Location data for words and elements

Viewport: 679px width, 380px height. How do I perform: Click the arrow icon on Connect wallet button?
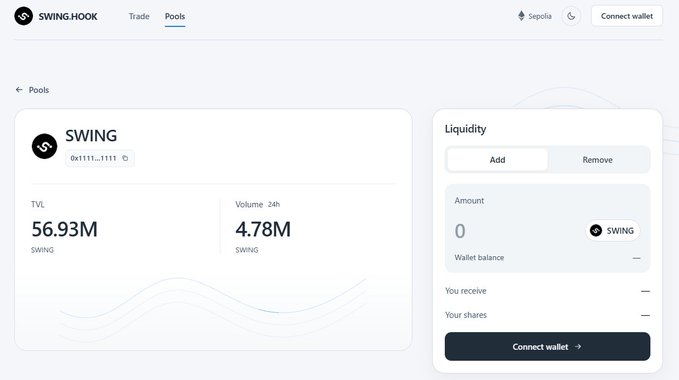point(578,347)
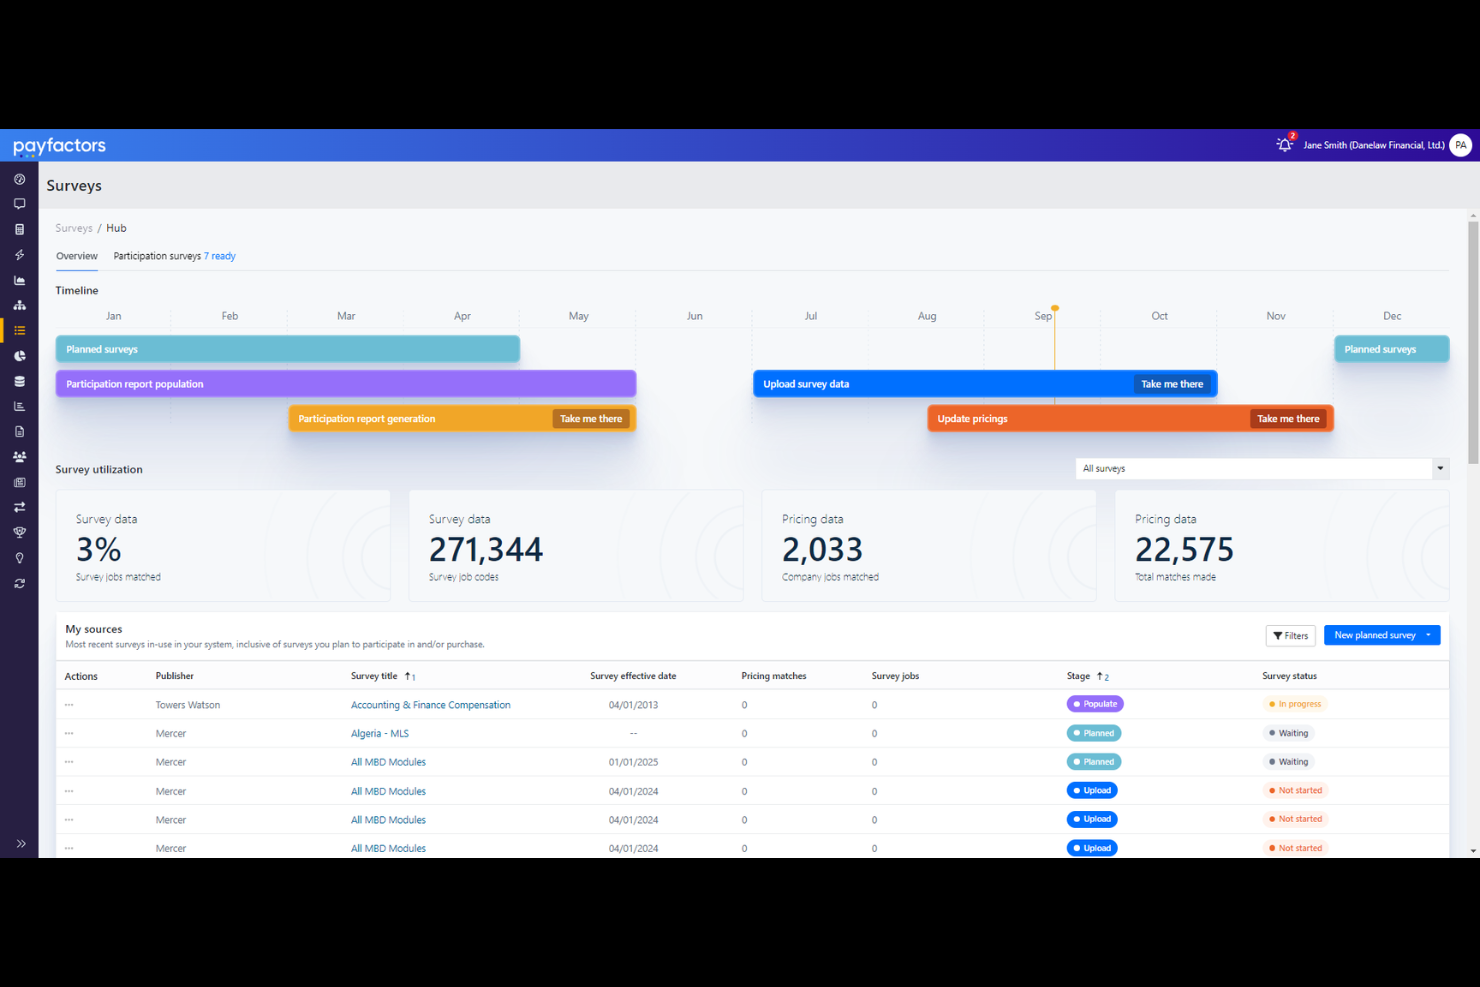Switch to the Participation surveys tab
This screenshot has width=1480, height=987.
tap(157, 255)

§ **Instructions for the task**:
Can you output every line of the rows above as a Markdown table with the columns "Number" and "Line", skipping blank lines and leaving the pictures out?

§ **Worked solution**:
| Number | Line |
|---|---|
| 1 | Viewport: 679px width, 380px height. How do I perform: Click the arrow icon on Connect wallet button? |
| 2 | point(578,347) |
| 3 | Switch to the Participation surveys tab |
| 4 | This screenshot has width=1480, height=987. |
| 5 | tap(157, 255) |